| TAREFA PROPOSTA A |
Reproduza o trecho sobre design malicioso, começando nas palavras "Falando em propagandas, quem" e parando depois de "você quer fazer.".

| TRECHO PARA LEITURA |
E às vezes, o design malicioso pode vir do pessoal da programação: quem nunca fez uma pesquisa no Google, tentou clicar num link e acabou em outro completamente diferente? Percebam o golpe: existem resultados de pesquisa normais e resultados de pesquisa patrocinados. Esses patrocinados vêm de empresas que compram os primeiros lugares, mas “espertamente” o Google fez com que os resultados pagos demorassem um pouquinho a mais para carregar na tela. O resultado? Você está certo de que está clicando ou tocando num link, mas a página se move rapidamente e entra outro no lugar. Um que, veja só, o Google recebe dinheiro a cada vez que é clicado.

Falando em propagandas, quem nunca jogou “encontre o X” com uma propaganda em sites ou aplicativos? Aquela porcaria toma a tela toda e você só tem opção de “comprar agora” ou “saber mais”. O botão de fechar está praticamente invisível, e agora eles pararam de colocar ele no topo à direita, que era o padrão que todo mundo se acostumou. Às vezes fica na parte de baixo, às vezes fica à esquerda… tudo para você não conseguir seguir seu instinto de fechar a desgraça que está na frente do que você quer fazer.

“Mas isso não faz a pessoa ficar com raiva e fechar tudo?”

Não. Se fizesse, já teriam parado. A ideia é que você vai clicar ou tocar num botão que te leva ao que querem vender, mesmo que sem querer. E publicidade tem dessas: às vezes a gente clica sem querer numa coisa, mas quando está lá, acaba gostando. Não tem mais bobo nesse mercado: se não aumentasse as vendas, seria descartado que nem fralda suja. E só de você ter que ficar procurando o Wally para fechar a propaganda, sua chance de ler o que está nela aumenta. Estão lutando contra os seus reflexos.

Mas isso chega na nossa “vida real”, o design malicioso não foi inventado com a internet. Sabe aquele caixa rápido do supermercado, com 40 caixas e só duas pessoas trabalhando? É claro que a empresa pode ter mais gente ali, mas eles colocam um monte de produtos de compra por impulso ao seu redor enquanto você espera. E quase ninguém desiste depois que já entrou na fila. Alguns até criam labirintos perto do caixa, para te deixar totalmente sem graça de desistir e ter que trombar um monte de gente pra sair.

| TAREFA PROPOSTA B |
Por favor, copie sem nenhuma alteração as linhas da listagem, da primeira até a que contém "(x=297, y=6)", incluindo as duas. Deixe as imagens de fora da resposta.

| LISTAGEM DISPONÍVEL |
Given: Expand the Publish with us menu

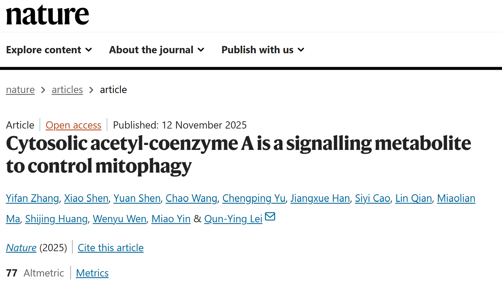Looking at the screenshot, I should pos(263,50).
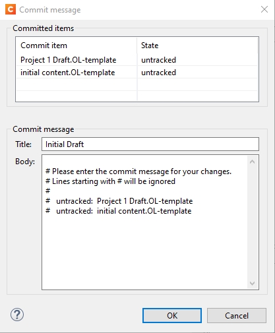Click into the Title input field

click(150, 144)
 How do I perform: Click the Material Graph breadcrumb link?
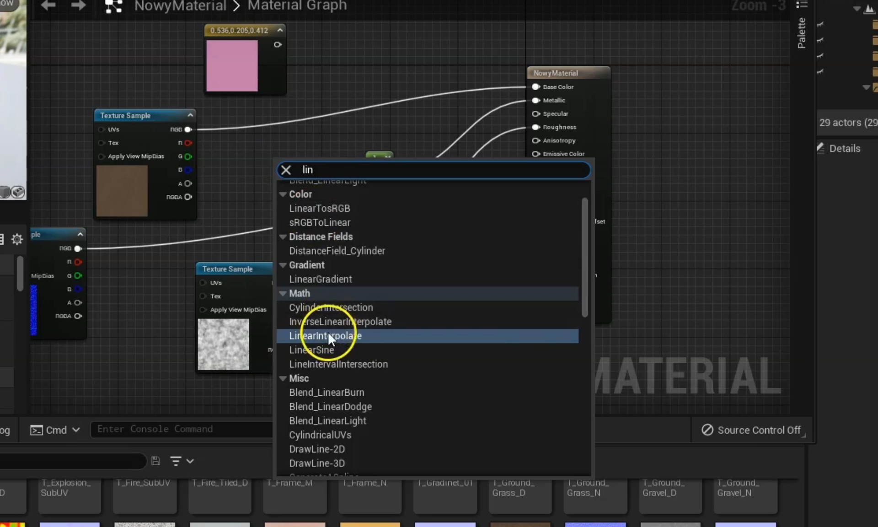(x=297, y=6)
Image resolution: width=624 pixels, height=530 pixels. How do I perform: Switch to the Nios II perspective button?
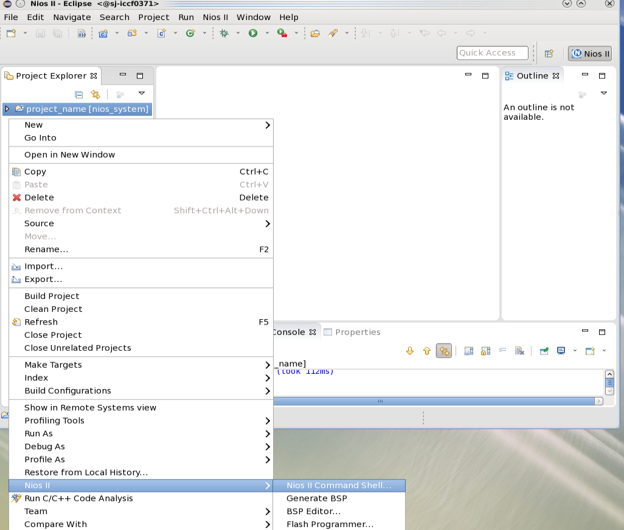pyautogui.click(x=590, y=53)
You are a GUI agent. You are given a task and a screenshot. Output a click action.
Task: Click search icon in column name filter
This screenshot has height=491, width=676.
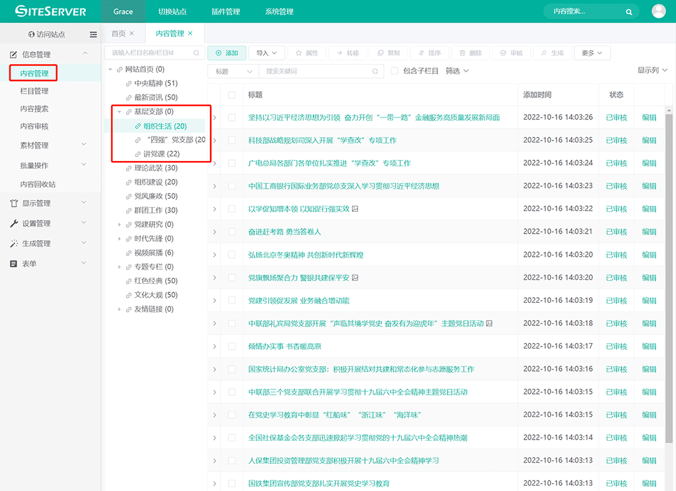click(x=196, y=53)
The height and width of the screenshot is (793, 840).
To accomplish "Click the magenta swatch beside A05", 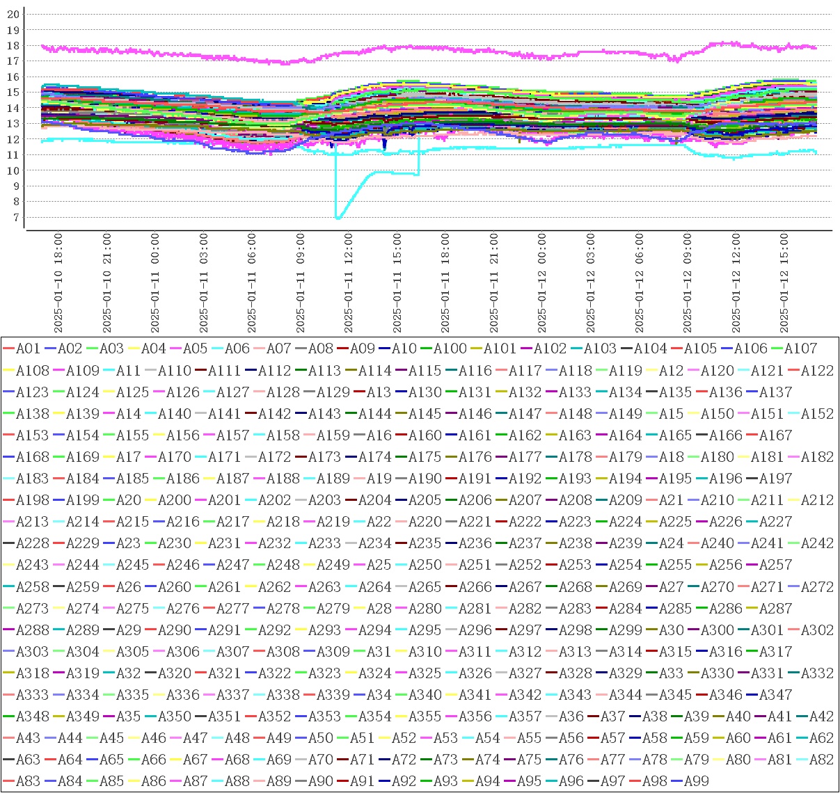I will coord(175,349).
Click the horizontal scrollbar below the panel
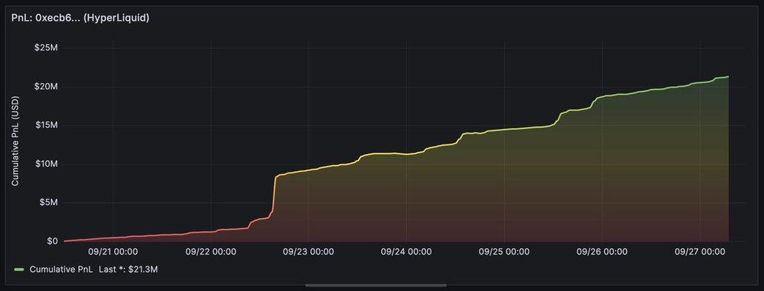764x291 pixels. (375, 285)

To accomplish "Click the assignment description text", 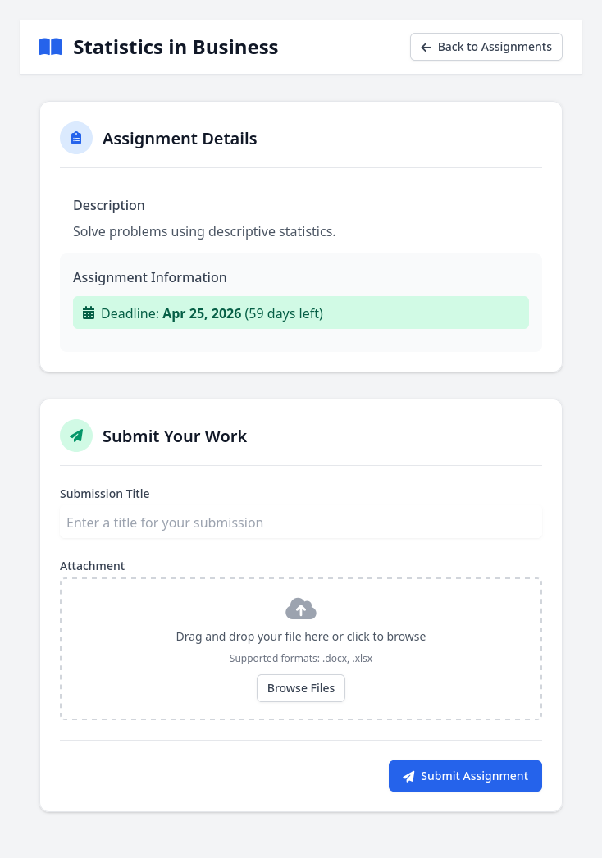I will pyautogui.click(x=204, y=231).
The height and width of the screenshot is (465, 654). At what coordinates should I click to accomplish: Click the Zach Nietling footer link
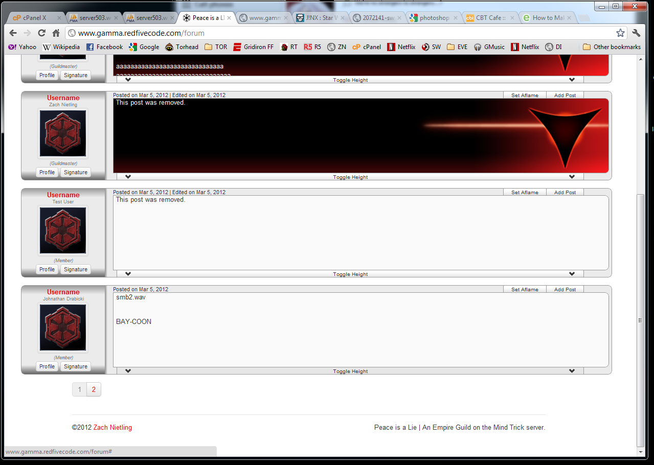pyautogui.click(x=112, y=428)
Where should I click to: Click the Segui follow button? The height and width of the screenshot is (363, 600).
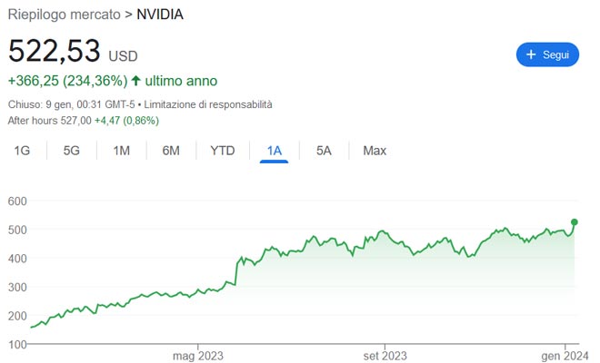click(547, 54)
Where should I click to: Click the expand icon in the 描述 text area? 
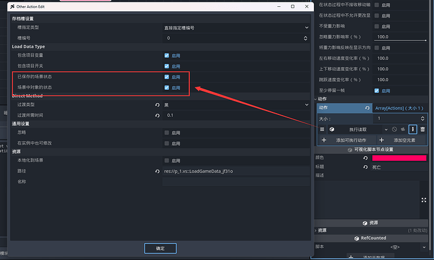(423, 200)
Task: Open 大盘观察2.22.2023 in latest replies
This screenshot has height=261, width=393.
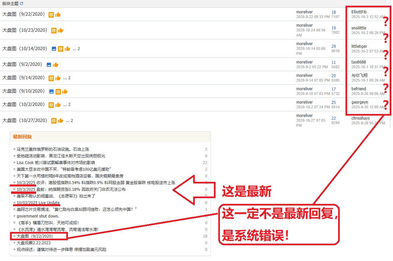Action: [x=33, y=243]
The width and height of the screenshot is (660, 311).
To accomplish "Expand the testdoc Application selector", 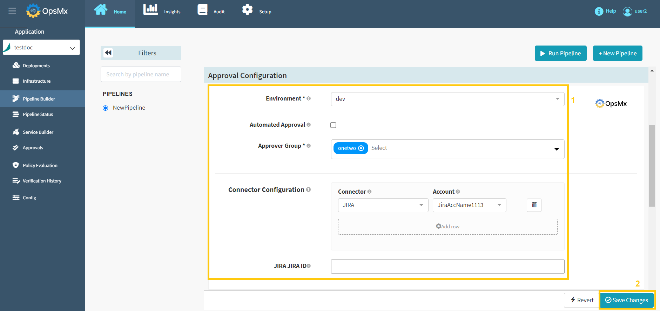I will pos(41,48).
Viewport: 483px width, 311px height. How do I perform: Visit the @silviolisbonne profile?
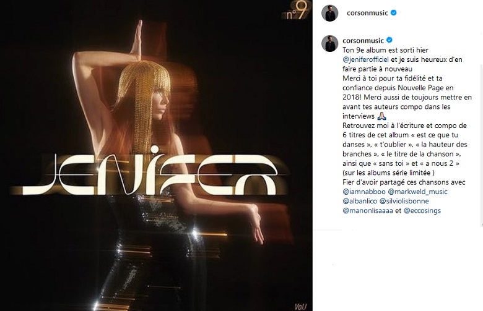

| RESPOSTA COMPLETA A |
Falando em propagandas, quem nunca jogou “encontre o X” com uma propaganda em sites ou aplicativos? Aquela porcaria toma a tela toda e você só tem opção de “comprar agora” ou “saber mais”. O botão de fechar está praticamente invisível, e agora eles pararam de colocar ele no topo à direita, que era o padrão que todo mundo se acostumou. Às vezes fica na parte de baixo, às vezes fica à esquerda… tudo para você não conseguir seguir seu instinto de fechar a desgraça que está na frente do que você quer fazer.

| RESPOSTA COMPLETA B |
Given: Expand the Publish with us menu

Looking at the screenshot, I should pos(263,50).
Click into the Title input field

click(150, 144)
 How do I perform: Click the Material Graph breadcrumb link?
(x=297, y=6)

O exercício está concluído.